Inventor Robert Fischell of Dayton, Md., has founded numerous companies to produce and market some of the more than 150 medical devices he's designed, which include coronary stents and a magnetic pulse device that helps relieve migraine symptoms. His success has enabled him to establish a bioengineering department bearing his name at the University of Maryland's A. J. Clark School of Engineering.

As exemplified by Buscher and Fischell, personal fulfillment is a big motivator for serial entrepreneurs. But so is boredom, acknowledged Julie Lenzer Kirk, a serial entrepreneur and business consultant who heads up the University of Maryland, Baltimore County's ACTiVATE program that trains women to become technology entrepreneurs.

"I'm a creative person, not a maintaining person," she observed. "I got bored [with my first company] and sold it when it wasn't fun anymore."

Funding was never a problem for Kirk, who acknowledged that her first two companies were customer-funded. "They paid us to develop the products," she said.

But when it came to getting a line of credit from the bank, she discovered "it was all about relationships."

What helped her most was company leadership. "It was really helpful to create a really strong advising team that [understood] the points I didn't, that added a lot of credibility," she said.

Her first company, Applied Creative Technologies, was an information technology solutions firm focusing on manufacturing operations and inventory control. Kirk is currently the CEO of Path Forward International of Rockville, which helps entrepreneurs, companies and communities leverage innovation to drive economic empowerment.

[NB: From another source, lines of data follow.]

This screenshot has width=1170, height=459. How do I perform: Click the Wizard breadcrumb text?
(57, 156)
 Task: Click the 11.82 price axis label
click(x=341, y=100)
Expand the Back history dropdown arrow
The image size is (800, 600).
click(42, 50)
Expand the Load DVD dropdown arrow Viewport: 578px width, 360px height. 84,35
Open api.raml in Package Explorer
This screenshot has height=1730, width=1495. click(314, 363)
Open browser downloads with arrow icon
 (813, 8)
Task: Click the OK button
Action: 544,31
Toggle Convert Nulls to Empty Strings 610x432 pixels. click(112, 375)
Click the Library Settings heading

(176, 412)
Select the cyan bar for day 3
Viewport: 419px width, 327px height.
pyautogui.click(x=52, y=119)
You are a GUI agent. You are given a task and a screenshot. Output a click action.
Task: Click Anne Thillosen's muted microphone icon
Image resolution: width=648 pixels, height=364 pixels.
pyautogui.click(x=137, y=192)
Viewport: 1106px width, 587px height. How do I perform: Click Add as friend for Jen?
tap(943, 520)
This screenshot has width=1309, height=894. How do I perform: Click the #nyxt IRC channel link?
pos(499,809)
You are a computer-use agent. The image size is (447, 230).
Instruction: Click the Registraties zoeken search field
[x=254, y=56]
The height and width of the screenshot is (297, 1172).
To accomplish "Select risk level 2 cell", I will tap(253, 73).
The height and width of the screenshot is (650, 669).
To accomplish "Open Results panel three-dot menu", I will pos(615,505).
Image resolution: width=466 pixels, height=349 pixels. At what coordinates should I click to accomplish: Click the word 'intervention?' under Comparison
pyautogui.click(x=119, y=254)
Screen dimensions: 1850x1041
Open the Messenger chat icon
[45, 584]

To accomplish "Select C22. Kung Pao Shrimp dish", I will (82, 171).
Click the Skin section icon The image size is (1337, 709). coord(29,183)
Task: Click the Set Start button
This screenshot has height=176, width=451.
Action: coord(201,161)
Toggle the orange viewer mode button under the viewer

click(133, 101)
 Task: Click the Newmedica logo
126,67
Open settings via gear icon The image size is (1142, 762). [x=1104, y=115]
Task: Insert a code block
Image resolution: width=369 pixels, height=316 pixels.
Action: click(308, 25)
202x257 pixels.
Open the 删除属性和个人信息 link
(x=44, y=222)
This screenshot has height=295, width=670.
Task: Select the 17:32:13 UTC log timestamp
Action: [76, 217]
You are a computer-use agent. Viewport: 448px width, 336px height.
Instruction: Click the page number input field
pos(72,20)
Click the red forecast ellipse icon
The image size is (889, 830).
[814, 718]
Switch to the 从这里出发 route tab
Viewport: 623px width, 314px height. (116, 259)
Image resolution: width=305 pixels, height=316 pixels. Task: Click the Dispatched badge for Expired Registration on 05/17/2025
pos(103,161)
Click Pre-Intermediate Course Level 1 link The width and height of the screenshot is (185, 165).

Just Scratching the Surface

The impacts of serial entrepreneurship are difficult to measure because the landscape is constantly changing, and most agencies, including HCEDA, the Anne Arundel County Economic Development Corp. and the Maryland Department of Business and Economic Development, do not bother.

The authors of the Harvard Business School study acknowledged that they did not address a number of interesting and important issues related to serial entrepreneurship, in particular the determinants of serial entrepreneurship.

"We conjecture that the very best and the very worst entrepreneurs do not become serial entrepreneurs," they wrote, speculating that the best are either too wealthy or too involved in their businesses to start new ones and that the worst are unlikely to receive venture funding again.

Another topic they did not broach was how past performance affects the valuation of venture-capital backed startups, to include terms of financing and whether track records result in higher valuations and less restrictive covenants.

For many serial entrepreneurs, that information might be immaterial, provided they can manage to find ways to keep scratching their itches and enjoying the benefits of self-determination that entrepreneurship brings.

It's addictive, Kirk said. "Once you get bitten by the entrepreneurial bug, you can kiss employability goodbye."